As Massachusetts and most other states head down the path of increasingly stricter social distancing policies and even complete lockdown, many people ask whether all of this is necessary, given the mounting impact on the economy.
The moral argument that stresses our social commitment to protect the elderly and sick might be debated by some. However, lessons from other countries — particularly Italy and Spain — suggest that, if not controlled in a timely manner, the outbreak will kill and harm not only COVID-19 patients but also, indirectly, many other patients as well.
If the outbreak spreads among high-risk patients — older people over 65 and younger people with underlying comorbidities, such as diabetes, hypertension, obesity, and asthma — it is likely to lead to an uncontrolled surge of acutely and critically ill patients who will require extensive hospital care. This surge is likely to overwhelm our hospitals and even compromise their functioning. As a result, hospitals would not be able to provide sufficient care to patients with heart attacks, strokes, or other critical health conditions. This is what we call a hospital crash.

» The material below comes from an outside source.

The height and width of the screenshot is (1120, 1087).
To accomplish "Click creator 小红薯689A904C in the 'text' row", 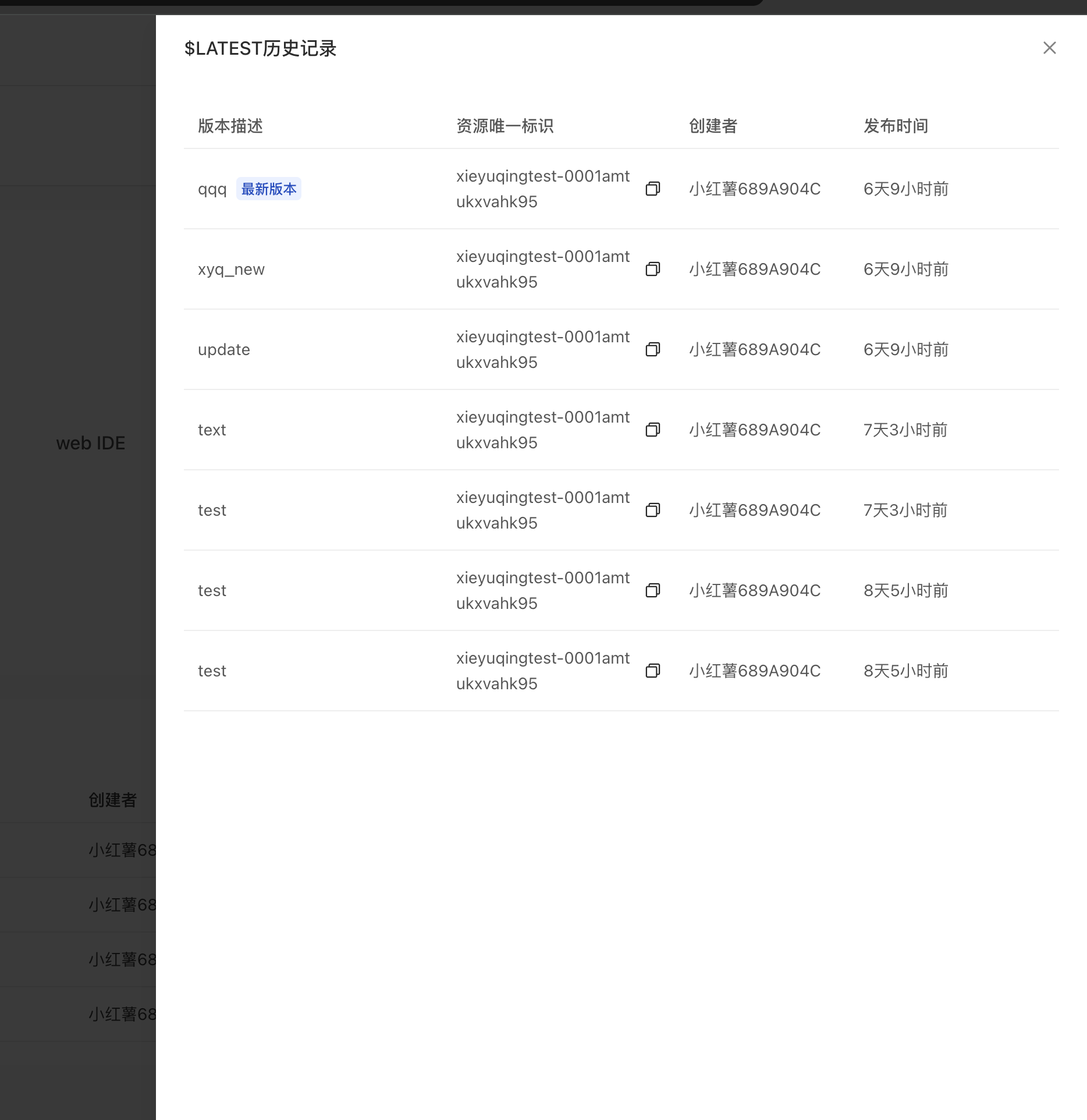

Are we left with the hard choice between long-term lockdown and a collapsing economy or attempting to reopen the economy quickly and crashing entire hospital systems? In fact, does the current policy of social distancing ensure that we can avoid hospital crash scenarios? The right answer to both these questions is: not necessarily.
The key concept we must address is high-risk clusters. These are places like a senior living facility, a ZIP code, or a county that has a dense concentration of high-risk patients. Identifying high-risk clusters and managing the risk they pose is central to avoiding the hospital crash scenarios observed in Italy and Spain.
Senior living facilities — nursing homes, assisted living facilities, and long-term care hospitals — are one particularly salient type of high-risk cluster. In the United States, we have already experienced the devastating consequences of a COVID-19 outbreak within a nursing home. In Seattle, a single 120-bed nursing home was exposed to COVID-19. There we have seen 80 percent of the residents and one-third of the staff infected, over 30 hospitalizations, and 35 fatalities. This is just one site within only two weeks. In Madrid, the epicenter of the COVID-19 outbreak in Spain, more than 20 percent of the nursing homes were affected, causing hundreds of fatalities and hospitalizations.
At the COVID-19 Policy Alliance, led by MIT faculty, we have analyzed and created a risk analytics tool that maps all of these high-risk sites across the nation. Despite this evidence and stricter social distancing policies, many senior living facilities still have employees, suppliers, and vendors coming in and out without testing, sometimes working across multiple facilities, and increasing the chance of an outbreak hitting multiple sites at once. The Centers for Disease Control and Prevention has announced guidelines that encourage elderly communities to design and implement policies to minimize the risk of a COVID-19 outbreak. But such guidelines and suggestions are not enough.
Focused state-level efforts and policies are also needed. Every state should mandate a policy that prevents anyone with unconfirmed or positive COVID-19 status from entering these facilities. At the state, expert teams should be formed to guide, train, and enforce critical practices, such as infection control and isolation as well as testing and screening supported by experts via telehealth leveraging telehealth platforms. As has been made clear by medical professionals across the nation, personal protective equipment, including N95 respirator masks, gloves, gowns, other equipment, and medicines is critical.
The story of Italy highlights a second important type of high-risk cluster. The epicenter of the outbreak in the Lombardy region consists of numerous small villages and towns. The city of Bergamo, with a population of 120,000, has experienced well over 600 fatalities and hundreds of hospitalizations — leading to the crash of strong local hospitals and horrifying images seen around the world from the overwhelmed ICUs. These hospital crashes caused many more fatalities of patients with other conditions who could not receive the care they needed.
Our analysis of the demographics of this area reveals an unusually high proportion of older people, with more than 25 percent of the population over 65 and close to 40 percent of the population over 55. Fortunately, the population in Massachusetts and many other states in the US is not so old, according to the US Census. However, many Americans do have underlying health conditions that make them vulnerable.
Is this a battle that is already lost? Absolutely not. The story of two towns in Lombardy — Codogno and Vò — point us in the right direction. Four weeks of extensive focused testing and social isolation moved these heroic places from being hot spots of COVID-19 cases to zero new infections.
In the United States, there’s more we can and should do to focus on high-risk patients and high-risk clusters. They all require government coordination, intelligence, analytics, technology, and strategies that we currently do not have — but we could. It’s essential we pursue these strategies immediately to avoid choosing between collapsing our economy or our health care system — and the loss of life that would entail.
Simon Johnson and Retsef Levi are cochairs of the COVID-19 Policy Alliance and professors at MIT’s Sloan School of Management.